To help confirm the diagnosis, Mandelin ordered blood tests, including one for HLA-B27, a protein found on the surface of white blood cells that increases the risk of developing AS but is not a screening test.
Gervais, whose test was negative, said she was elated to receive a provisional diagnosis and even happier shortly after starting a potent anti-inflammatory drug called indomethacin.
“It was literally life-changing,” she said. Within days “I could bend forward like a normal person.”
Her “exuberant” response to the drug was the clincher for Mandelin. “That was impressive,” he said. “In rheumatology, we have very, very few blood tests that are gold standard reliable.”
But Gervais was unable to tolerate the drug, which left her dizzy and confused. “I’d find myself just staring at my desk in a total fog,” she recalled.
She began receiving biweekly injections of Humira instead.
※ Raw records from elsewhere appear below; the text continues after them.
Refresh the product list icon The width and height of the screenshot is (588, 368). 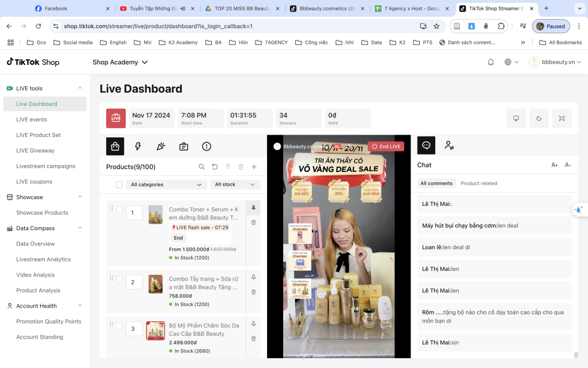(215, 167)
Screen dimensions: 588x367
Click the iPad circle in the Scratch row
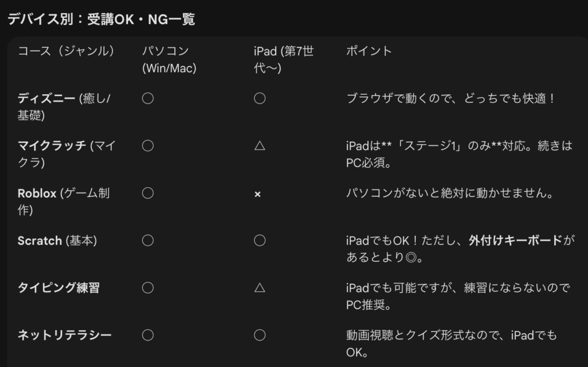[x=260, y=241]
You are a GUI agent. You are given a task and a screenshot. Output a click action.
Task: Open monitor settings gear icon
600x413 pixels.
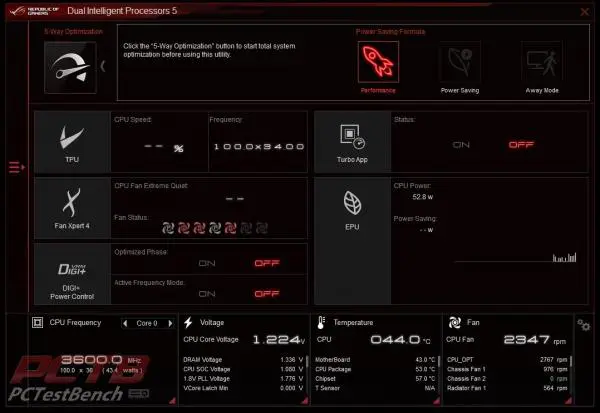tap(584, 325)
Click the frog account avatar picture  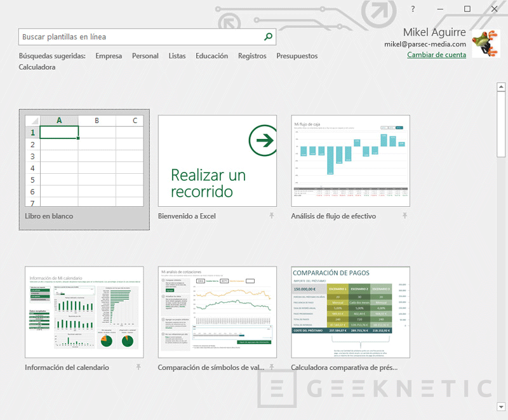486,43
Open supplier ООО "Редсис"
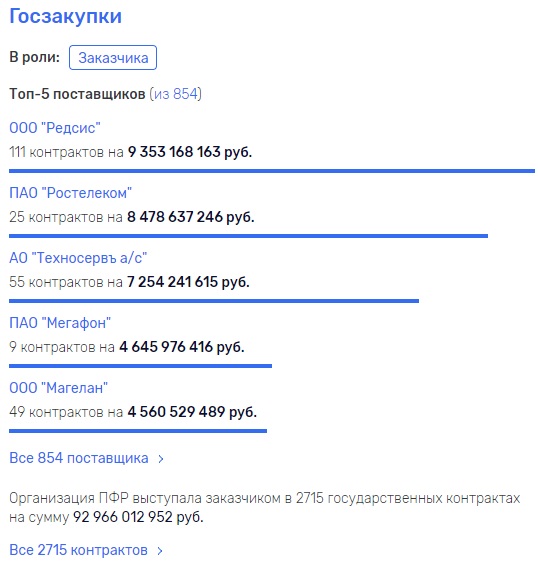This screenshot has width=538, height=561. click(55, 128)
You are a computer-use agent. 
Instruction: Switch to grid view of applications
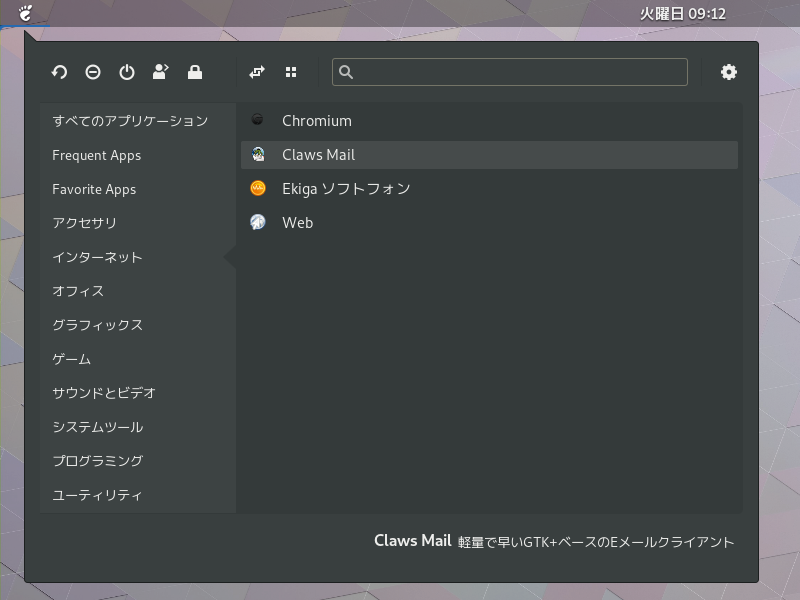pos(291,72)
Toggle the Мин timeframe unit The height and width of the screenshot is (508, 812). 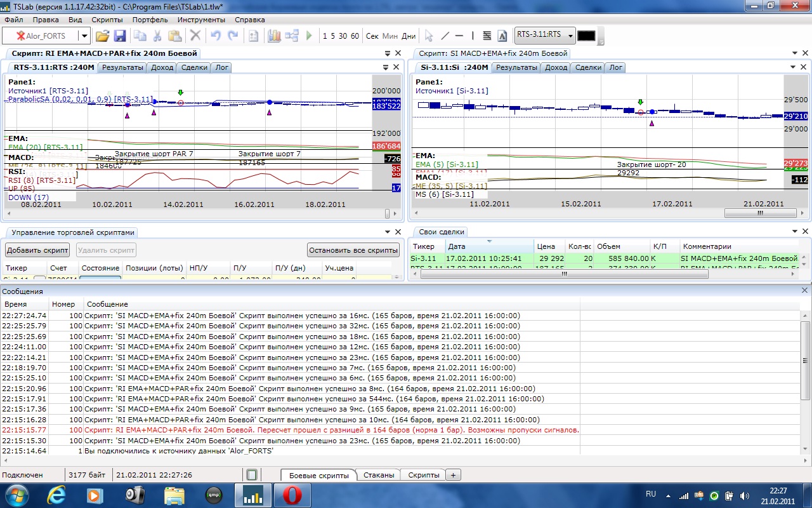[390, 36]
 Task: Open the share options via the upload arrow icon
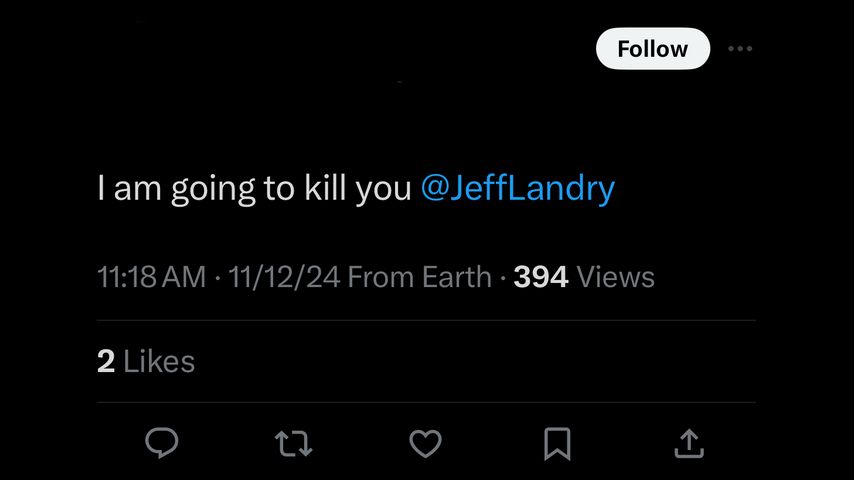point(689,442)
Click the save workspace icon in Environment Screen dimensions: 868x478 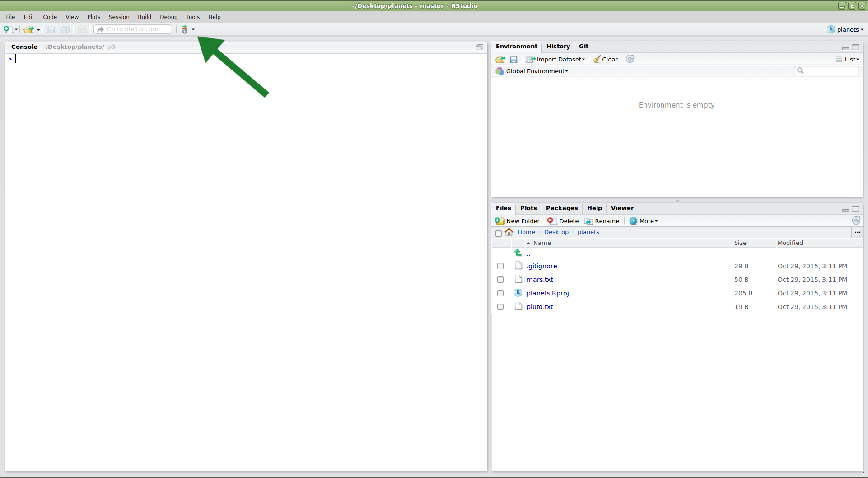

The drug suppresses the immune system and is used to treat other forms of arthritis and Crohn’s disease, which sometimes accompanies AS.
“We were looking for medication that would keep things on a low simmer,” Mandelin said. The drug has worked well for Gervais, who has not experienced side effects. Her condition has remained stable for the past decade, said Mandelin, who sees her every six months.
Gervais said she now moves without difficulty. She walks five miles a day and works out three times a week without pain.
“I’m good — really good,” she said. A brief flare several months ago triggered by gardening left her wondering how she managed all those years.
“What stands out is the incredible frustration of not getting a valid diagnosis,” she said. “Why is it that nobody put it together?”